La  traduzione di Ferdinando Bruni ha il pregio di utilizzare un linguaggio contemporaneo, vicino al parlato più che al declamato; e ciò è sicuramente funzionale all’attualizzazione di Otello e del messaggio sotteso, ma comporta un’inevitabile caduta di tensione in alcune scene, non adeguatamente sostenute. Le continue battute, l'alternarsi del comico e del tragico disorientano lo spettatore che non sa più come porsi rispetto a un pot-pourri di linguaggi, registri e atmosfere altalentanti. Mentre Desdemona sta morendo tragicamente strozzata, perché Otello deve fare ironia da cabaret su Emilia?

Alcune scene come quella della tempesta o quella della canzone del salice funzionano, di contro, a meraviglia.  Le raffinate scenografie di Carlo Sala, composte da drappi di cellofan e da preziosi sipari dorati, ora fungono da vele della nave, ora da diaframma che si frappone tra il mondo reale e quello onirico, tra la razionalità e l’impulsività di Otello. Il merito va anche alle validissime musiche della compositrice Silvia Colasanti, idonee ad amplificare l’introspezione psicologica condotta dalla regia di De Capitani/Ferlazzo pur richiamando motivi, atmosfere e tinte tipiche dell’originale inglese. La canzone del salice non è quella dell’Otello rossiniano, certo, ma utilizza un linguaggio contemporaneo che rielabora temi del '500, mischiandone e sfumando con eleganza le antiche armonie. Le stesse note sono suonate dall'organetto di un clown, alter ego di Desdemona, come presagio di future sventure.

Nel cast, nessuno incanta, tranne lo Jago di Federico Vanni e il Cassio di Angelo di Genio.  L'infido alfiere è l’unico personaggio della produzione in cui la destrutturazione voluta dai registi funziona davvero. Jago è davvero uno di noi. Mai declamatorio, come tutti, certo, ma sarcastico e naturale, incisivo, schietto. È un untore di emozioni e pensieri negativi, mostra al pubblico il nero dell’animo umano senza nulla di più e nulla di meno. Angelo di Genio è un meraviglioso Cassio, passionale, sinceramente sprezzante di Bianca, che deride, e anch'egli interessato, in fondo, al proprio tornaconto. L’indubbia avvenenza dell’attore non sminuisce l’efficacia drammatica del personaggio. De Capitani tratteggia un Otello sanguigno e avvinto dalla pervicace volontà di distruggere l'oggetto della sua disperazione. Camilla Semino Favro è un'eloquente Desdemona nelle scene più truci, ma poco vibrante nel resto dello spettacolo.

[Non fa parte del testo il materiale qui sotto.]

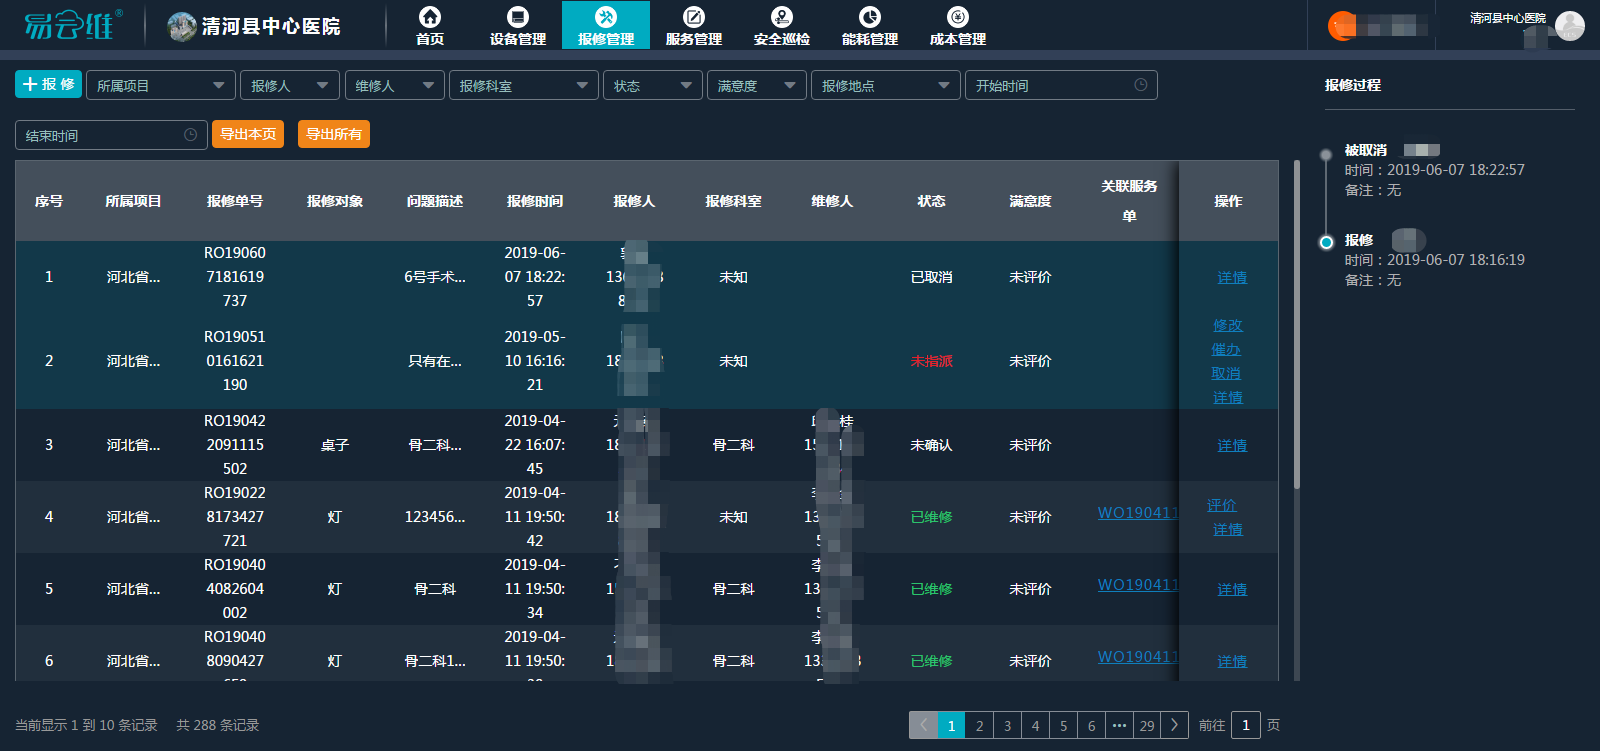The image size is (1600, 751).
Task: Click clock icon in 开始时间 field
Action: 1141,85
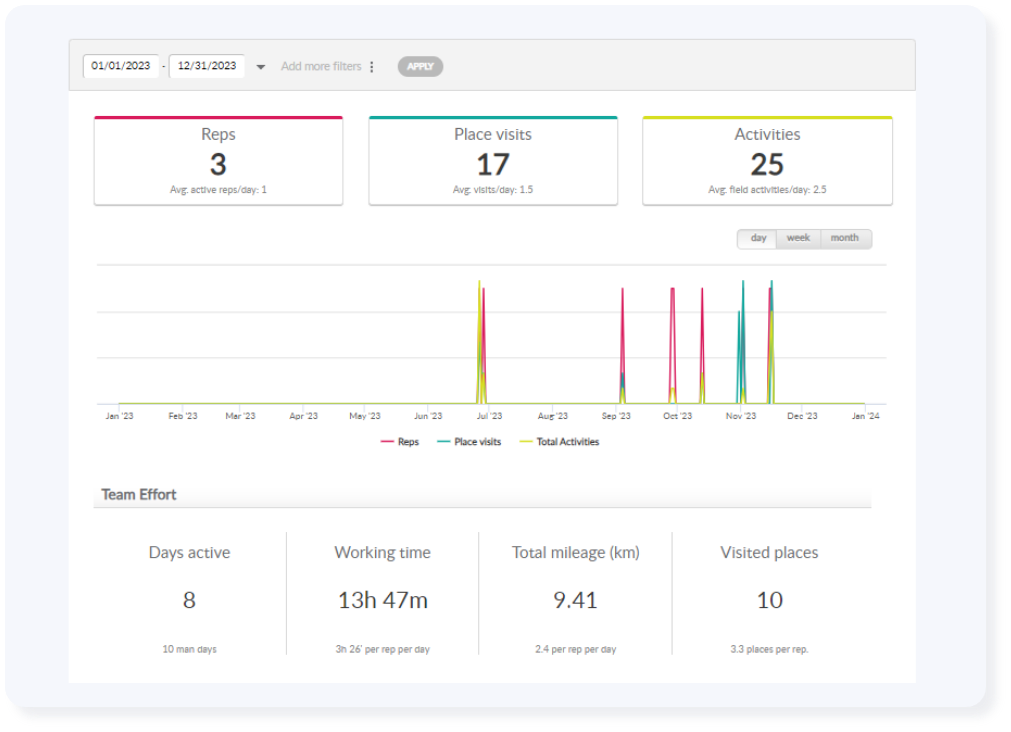Select the Reps summary card
The width and height of the screenshot is (1011, 732).
[x=218, y=161]
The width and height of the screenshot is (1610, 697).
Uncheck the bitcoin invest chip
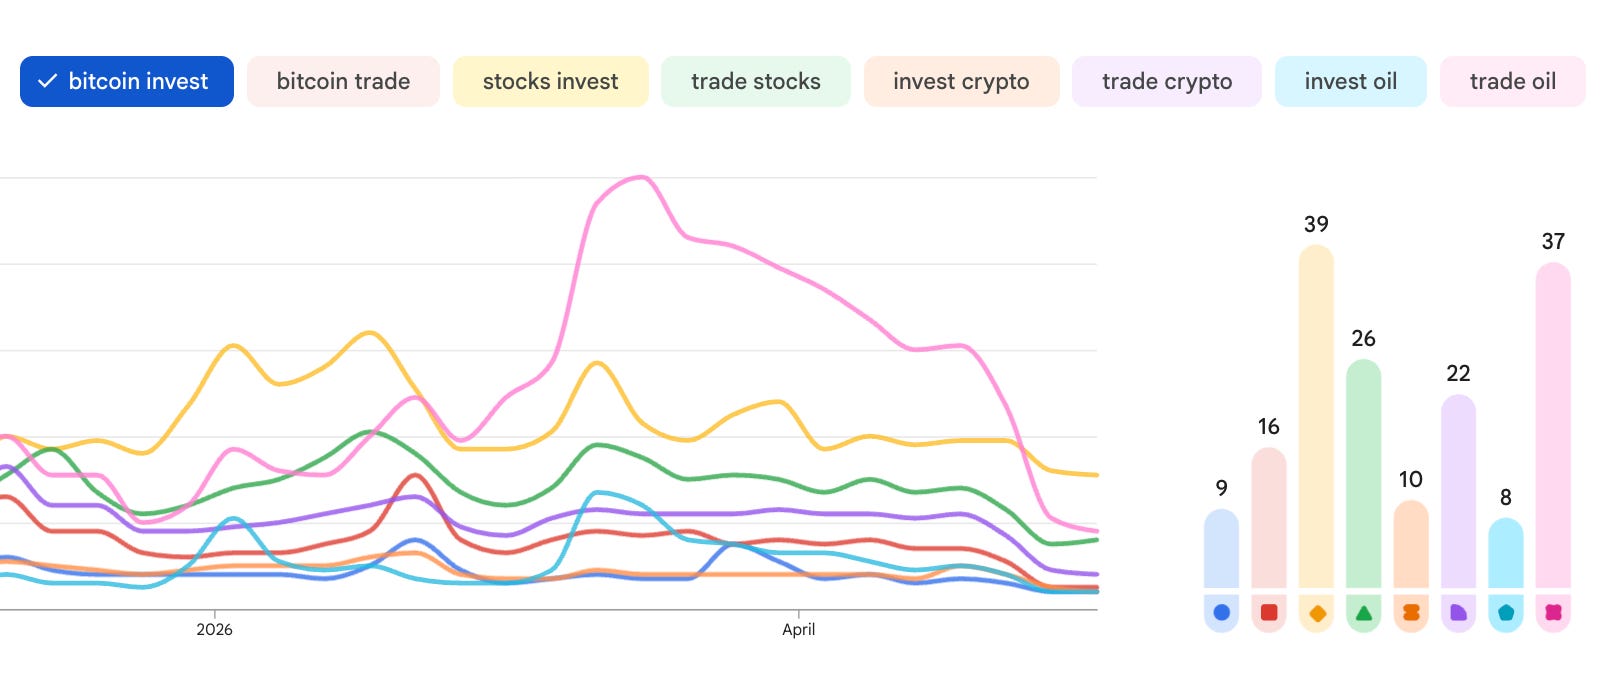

In conclusione, un’analisi diversa, e sicuramente interessante, ma incapace di far scattare quella reazione emotiva che ci si aspetta da Otello. Lo spettacolo è accompagnato da calorosi consensi, senza picchi di euforia, in una sala gremita di giovani, come ultimamente e fortunatamente capita nei maggiori teatri milanesi.